I’m a firm believer in the idea that game balance doesn’t mean everyone starts with the same number of points, but that everyone has the same potential to steal the spotlight in play and show off how cool their characters are. This game takes that idea to heart – looking at the heroes included, it is obvious that there was no point-buy formula to indicate how many powers someone had, or even how many die sides they get on any power. The builds in the rulebook are based on what the hero can do, not on how they stack up against each other.
With all of that, though, it looks perfectly reasonable to have Daredevil and Thor in the same session, each of them doing what they do best, and each having the opportunity to shine. Thor won’t necessarily overshadow Daredevil, because even though Daredevil has fewer and weaker powers, each turn gives each hero the same chance and potential to build an interesting and memorable moment in the spotlight. I hadn’t thought this would be the case, but actually playing the game has made me a real believer. The balance in this game exists despite inequity in hero builds.
Turn Order and Teamwork
Fred Hicks wrote a wonderful and detailed account of the turn order and the reasoning behind it here, so I’m not going to repeat it. I just want to point out how it really goes a long way towards inspiring the planning and teamwork aspects of superhero groups without the need of grafting on complicated or awkward co-operation rules. By letting the turn order develop the way it does, the players are encouraged to think both tactically and strategically, and to try different kinds of teamwork combos. It seems like a small thing, but just not having to hold an action in order to take your turn right after a specific other player really makes it more likely that you’ll try to set up some sort of combo, a la the Fastball Special.
Art and Graphic Design
I’m not a real visual guy, but I can appreciate an attractive book, and this is it. Not surprising, given the wonderful wealth of images available from the Marvel archives, sure. But beyond that, the book is striking, colourful, and organized clearly. Indeed, the linked page references in the margins make the .pdf a real joy to use.
I’ve played the game, and I’ve read the rules. I haven’t run it yet. But I’m really looking forward to giving it a try. I think that the game is wonderfully focused on what it sets out to do, and can easily be hacked, tweaked, and looted to make it work in a much broader application, as well. Personally, I don’t have a lot of interest in running a campaign set in the Marvel Universe with my players playing Marvel characters, and so I wish that there was more support in the book for doing my own thing with it.

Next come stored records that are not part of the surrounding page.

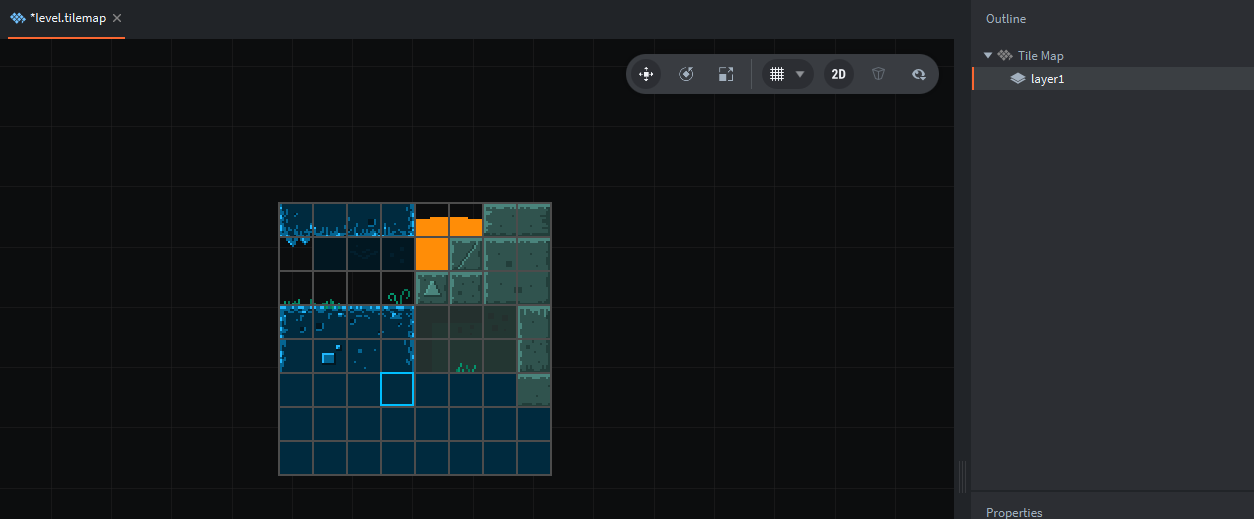The height and width of the screenshot is (519, 1254).
Task: Click the layer1 stacked layers icon
Action: pos(1017,79)
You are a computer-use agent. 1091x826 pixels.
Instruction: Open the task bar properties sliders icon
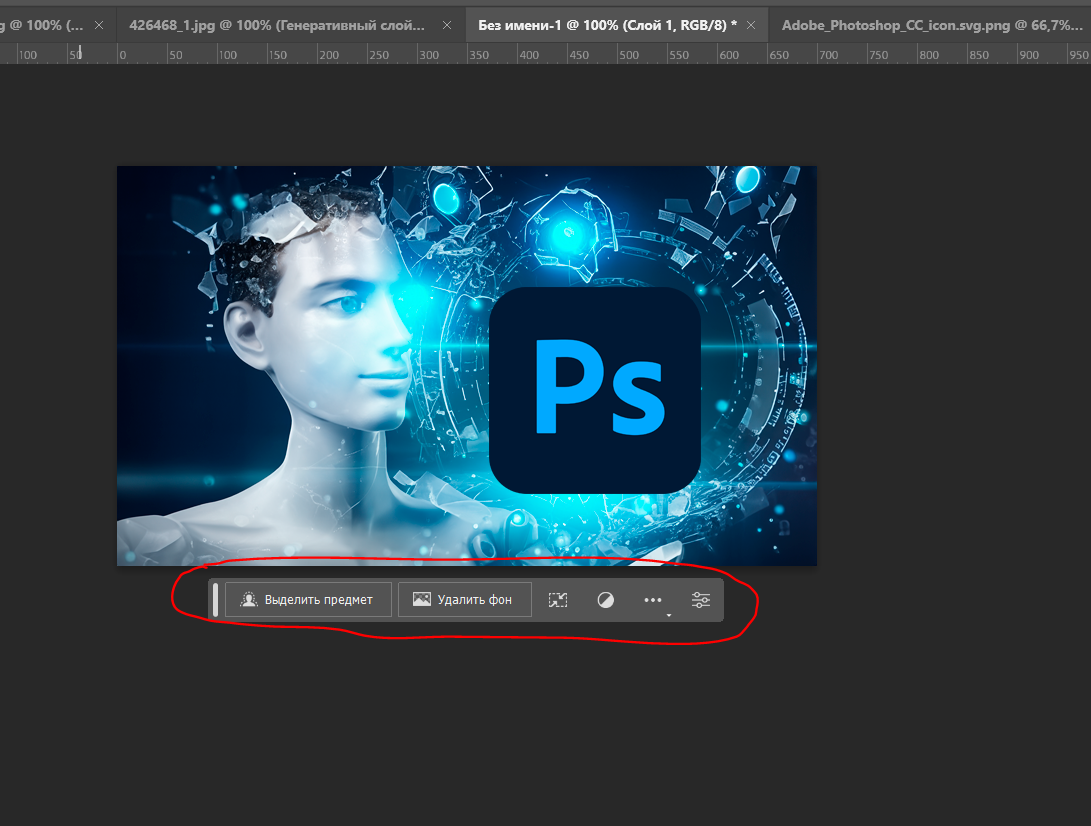click(x=701, y=600)
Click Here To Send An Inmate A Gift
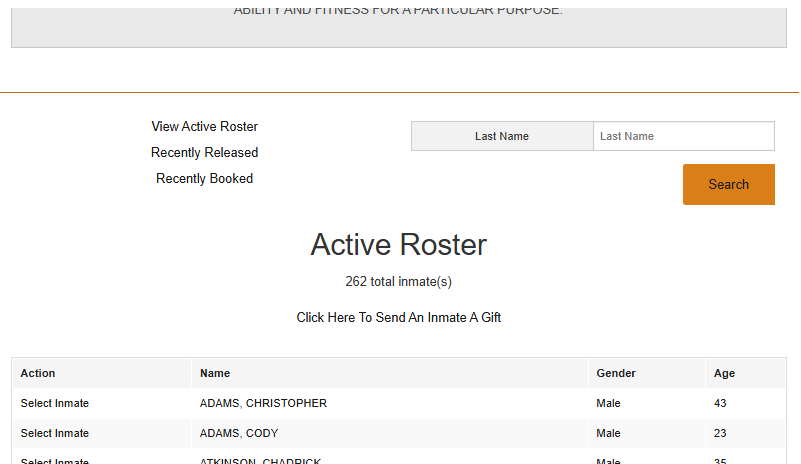 [x=398, y=318]
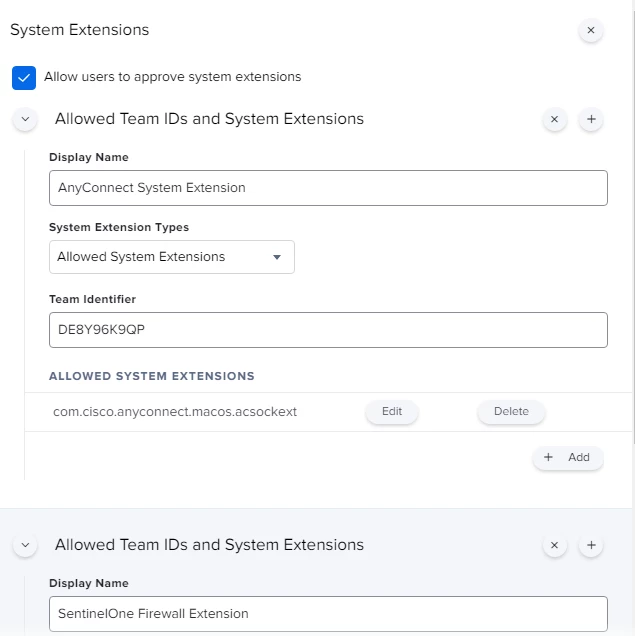Collapse the SentinelOne Allowed Team IDs section
635x636 pixels.
point(25,545)
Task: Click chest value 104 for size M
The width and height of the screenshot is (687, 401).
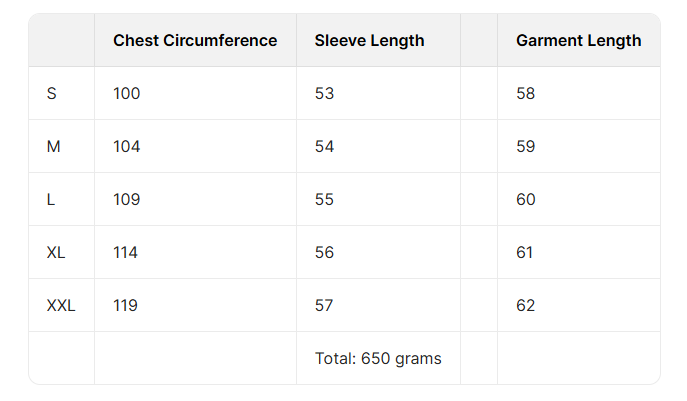Action: [x=127, y=147]
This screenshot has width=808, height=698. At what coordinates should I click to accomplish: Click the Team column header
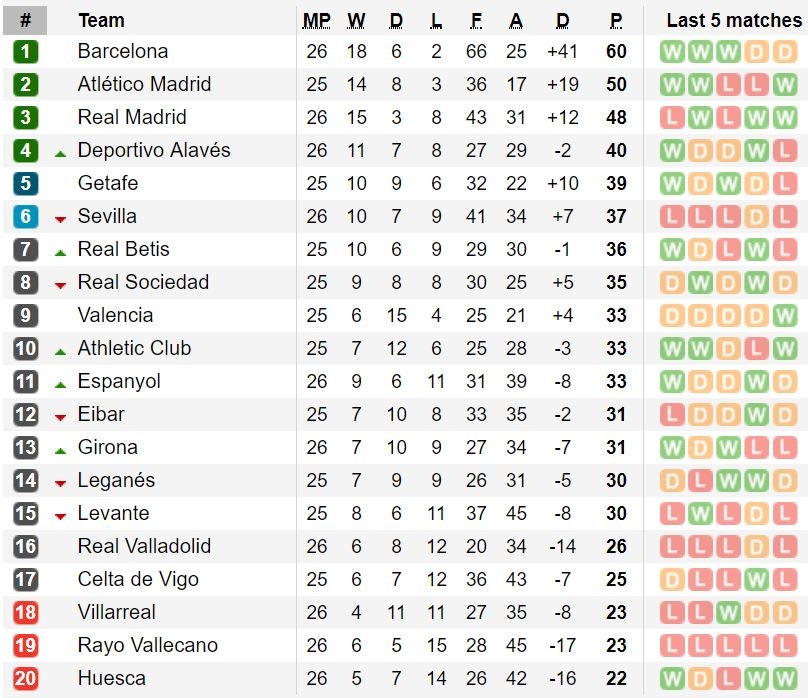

But the system is dynamic, and fun, and does the best job I’ve yet seen of making play work like you see on the comic book page. The pick-up-and-play aspect of it is appealing for one-shots and limited campaigns, and the game does comic book action well enough that I think putting in the extra effort to use it with original characters and in an original universe.
My advice is to buy it if you’re interested in cool comic book superhero games. Just don’t expect it to be like Champions.